Vieram os autos conclusos.
Fundamento e decido.
II – FUNDAMENTAÇÃO- O processo encontra-se em ordem, sem irregularidades a serem sanadas e sem preliminares a serem analisadas.
O artigo 1°, da Lei n° 12.016/09 dispõe: Art. 1o Conceder-se-á mandado de segurança para proteger direito líquido e certo, não amparado por habeas corpus ou habeas data, sempre que, ilegalmente ou com abuso de poder, qualquer pessoa física ou jurídica sofrer violação ou houver justo receio de sofrê-la por parte de autoridade, seja de que categoria for e sejam
quais forem as funções que exerça.
No caso em apreço verifica-se alegação de prática de ato ilegal promovido pela autoridade coatora ao não responder os ofícios expedidos pelo Poder Legislativo que objetiva vama obtenção de informações sobre algumas obras, contracheques e atos realizados pelo Poder Executivo Municipal.

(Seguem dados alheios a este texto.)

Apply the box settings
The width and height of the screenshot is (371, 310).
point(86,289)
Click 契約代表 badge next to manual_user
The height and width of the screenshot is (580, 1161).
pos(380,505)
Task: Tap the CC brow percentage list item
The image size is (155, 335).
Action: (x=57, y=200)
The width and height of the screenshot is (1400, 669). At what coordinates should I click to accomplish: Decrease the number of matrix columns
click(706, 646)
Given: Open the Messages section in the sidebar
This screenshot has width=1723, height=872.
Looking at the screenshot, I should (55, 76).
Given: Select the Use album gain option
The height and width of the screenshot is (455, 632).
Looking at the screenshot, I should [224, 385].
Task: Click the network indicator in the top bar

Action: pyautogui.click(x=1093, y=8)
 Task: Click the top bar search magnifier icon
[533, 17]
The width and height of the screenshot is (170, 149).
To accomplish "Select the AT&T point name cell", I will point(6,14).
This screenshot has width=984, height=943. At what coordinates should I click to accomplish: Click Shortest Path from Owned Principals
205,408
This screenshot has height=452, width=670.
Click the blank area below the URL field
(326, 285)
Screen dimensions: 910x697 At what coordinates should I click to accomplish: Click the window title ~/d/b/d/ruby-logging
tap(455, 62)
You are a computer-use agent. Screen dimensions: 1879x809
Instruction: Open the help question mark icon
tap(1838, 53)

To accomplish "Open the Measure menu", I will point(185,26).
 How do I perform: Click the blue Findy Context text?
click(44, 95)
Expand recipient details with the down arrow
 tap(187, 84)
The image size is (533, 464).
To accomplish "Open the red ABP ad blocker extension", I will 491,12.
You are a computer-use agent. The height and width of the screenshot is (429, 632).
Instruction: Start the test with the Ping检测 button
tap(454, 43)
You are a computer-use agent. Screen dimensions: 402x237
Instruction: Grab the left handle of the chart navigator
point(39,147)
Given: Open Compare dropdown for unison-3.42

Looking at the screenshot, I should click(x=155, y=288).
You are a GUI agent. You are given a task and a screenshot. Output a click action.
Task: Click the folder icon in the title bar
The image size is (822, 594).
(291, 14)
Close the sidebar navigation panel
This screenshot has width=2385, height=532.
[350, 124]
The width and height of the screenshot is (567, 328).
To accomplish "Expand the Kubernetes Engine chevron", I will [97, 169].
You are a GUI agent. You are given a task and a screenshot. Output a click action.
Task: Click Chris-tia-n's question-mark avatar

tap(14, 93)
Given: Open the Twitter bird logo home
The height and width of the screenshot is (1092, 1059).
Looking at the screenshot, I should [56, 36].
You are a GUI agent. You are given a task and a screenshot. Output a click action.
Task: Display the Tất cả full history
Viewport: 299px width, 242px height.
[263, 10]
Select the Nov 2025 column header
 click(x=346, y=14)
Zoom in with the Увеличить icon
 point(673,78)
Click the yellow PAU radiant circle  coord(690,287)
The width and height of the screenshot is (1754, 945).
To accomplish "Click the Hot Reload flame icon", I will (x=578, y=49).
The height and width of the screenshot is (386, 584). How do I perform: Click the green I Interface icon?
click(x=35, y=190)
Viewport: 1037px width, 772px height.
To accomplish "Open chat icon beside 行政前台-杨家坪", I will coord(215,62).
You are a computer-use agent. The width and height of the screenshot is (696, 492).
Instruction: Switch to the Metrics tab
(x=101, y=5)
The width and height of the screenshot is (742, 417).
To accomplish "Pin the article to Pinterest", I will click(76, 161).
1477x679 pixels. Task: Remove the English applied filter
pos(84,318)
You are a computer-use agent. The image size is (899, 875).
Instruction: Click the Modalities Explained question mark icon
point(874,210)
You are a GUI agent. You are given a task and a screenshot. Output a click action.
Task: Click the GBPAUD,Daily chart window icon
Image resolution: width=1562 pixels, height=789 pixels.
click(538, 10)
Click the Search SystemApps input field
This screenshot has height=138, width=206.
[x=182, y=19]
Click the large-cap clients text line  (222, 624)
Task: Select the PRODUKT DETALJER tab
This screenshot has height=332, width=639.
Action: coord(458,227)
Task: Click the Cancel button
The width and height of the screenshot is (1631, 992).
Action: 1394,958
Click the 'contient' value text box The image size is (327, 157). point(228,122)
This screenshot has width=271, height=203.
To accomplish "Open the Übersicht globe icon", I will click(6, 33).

Embora a parte impetrada alegue que respondeu às solicitações apresentadas pelo Poder Legislativo, seguindo a manifestação ministerial (ID 10097655352), entendo que a autoridade coatora não fez prova em sentido contrário à alegação da parte impetrante de que nem tudo quanto requisitado fora atendido.
Portanto, de fato, foi praticado pela autoridade coatora ato em desconformidade com a legalidade.
É expressamente previsto no artigo 31, da Constituição Federal, que “a fiscalização do Município será exercida pelo Poder Legislativo Municipal, mediante controle externo, e pelos sistemas de controle interno do Poder Executivo Municipal, na forma da lei”.
Desta feita, vê-se que compete ao Poder Legislativo municipal, em função atípica, fiscalizar os atos do Poder Executivo municipal, principalmente no que tange as contas públicas e os gastos realizados com a administração do município, a fim de que não hajam ações ilegais que colidam com o interesse do cidadão. Portanto, o direito líquido e certo da impetrante em ter acesso aos documentos requeridos nos ofícios citados na petição inicial encontra-se perfeitamente demonstrado.
Deste modo, diante da inércia da parte impetrada da responder integralmente os ofícios apresentados pela impetrante ou informar a impossibilidade real de fazê-lo, evidente a obrigação da chefe do Executivo Municipal em proceder com a correta prestação das informações solicitadas nos requerimentos citados na petição inicial pela impetrante.
III – DISPOSITIVO – Isso posto, e com base no inciso I, do artigo 487, do Código de Processo Civil, resolvo o mérito, concedendo a segurança para determinar que a impetrante apresente, no prazo de 10 dias, as cópias integrais das documentações solicitadas nos requerimentos citados na petição inicial do presente mandado de segurança. A presente sentença está sujeita a reexame necessário, devendo haver remessa dos autos ao eg.Tribunal de Justiça de Minas Gerais, haja ou não apelação (artigo14, §1º, da Lei nº 12.016/09).